"Just leave it to me ... OK, right, so it's left at the junction onto the ... er - hold on, map's upside down - the A38 and then right off the roundabout, NO left - got to turn it round - into ... um hang on ... something lane ... OK, WELL, YOU TRY READING THIS MAP THE WRONG WAY UP!!"
It's an all too familiar scene of hard shoulder mutiny which usually ends with the woman losing her way, losing her temper and losing the argument. Now that could be at an end thanks to a former double glazing salesman.
Turning the traditional road atlas on its head, 25-year-old Ashley Sims's Upside Down Map has given the cartographically challenged a reversed image of the UK's road system alongside a traditional set of maps.

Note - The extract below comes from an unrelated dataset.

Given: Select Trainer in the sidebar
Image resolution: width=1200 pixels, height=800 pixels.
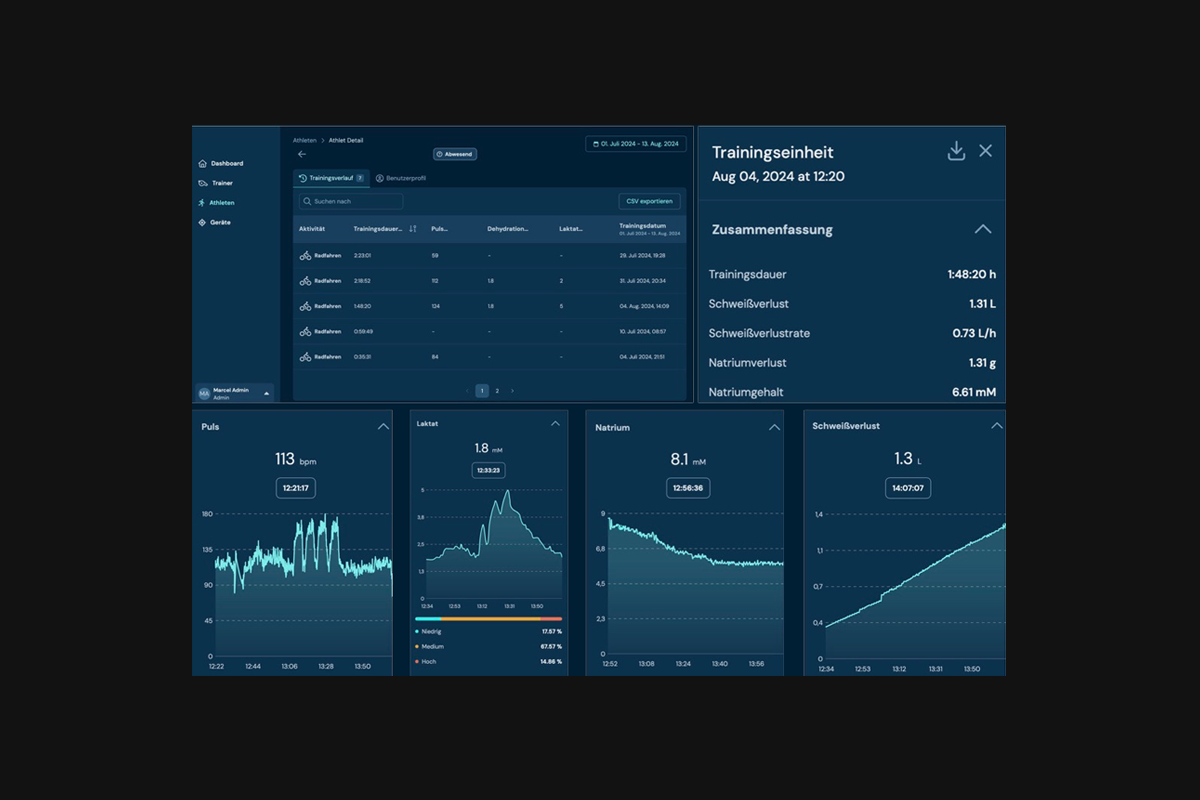Looking at the screenshot, I should tap(221, 183).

Adding to the north's legendary catalogue of grievances, Ashley believes that getting down south with traditional road maps is a tricky business: "If you turn the map upside down, the place names are unreadable and if you read the map backwards in the direction you are driving, right-hand turns and places are on the left and vice versa."
The problem is not a new one for the Sims family. Trucking back from Scotland to Derby in the 1970s, Ashley's father, John, 52, was for ever turning right when he should have been taking a left ... right? Exactly. "Travelling north I had no problems. But I found the long journey back with the same map very difficult. I couldn't understand why anybody hadn't printed a map the other way round to eliminate the problem."
Highway highbrows may see the Upside Down Map as another example of navigational "dumbing down" - a low-tech accompaniment to increasingly common in-car electronic guidance systems - but Ashley's ingenious idea is set to make him a fortune. Though the major map companies told his father to get lost, Ashley decided to publish the maps himself, with the help of an pounds 8,000 loan from his parents. Deals with John Menzies and W H Smiths look set to make the young inventor pounds 1m.
Though cynics scoff that the Upside Down Map will only find its way into the glove compartments of befuddled Scottish women, getting tied up in Spaghetti Junction or disappearing into the Watford Gap affects everyone: each year drivers waste 80 million gallons of petrol getting lost, according to the AA. This week the RAC was noticeably more enthusiastic than its rivals in their approval of the new maps, as the AA admitted that it had once rejected an idea similar to Ashley's as "commercially unviable": "We know that people turn maps upside down on their journeys, so maybe this new book of maps will help."
The AA also added fuel to the debate over women's apparent inability to read maps as well as men. "We have done some research on it" a spokeswoman confirmed. "It is all to do with visual spatial skills. Men do tend to be better in unfamiliar surroundings. They are more likely to use a map, while women are more likely to ask for directions." Of course, which method gets you from A to B without going through Z, is open to question.
Professional women drivers are in no doubt as to their navigational talents, however. As a woman and a Scot, former World Champion rally driver Louisa Aitken-Walker has got a beef with both the Upside Down Map and the AA.
With the aid of female co-drivers and map readers, she has successfully traversed some of the world's least navigable terrain: "I've had no problem getting out of Scotland," she insisted. "Women only get lost because they've got their husbands screaming at them," she says, adding that some of the world's top male rally drivers choose to have female co-drivers. Travelling hundreds of miles every week in her company car, saleswoman Ani Sahakian dismissed the Upside Down Map as a gimmick: "I'm bright enough to know my left from my right ... I never, ever get lost."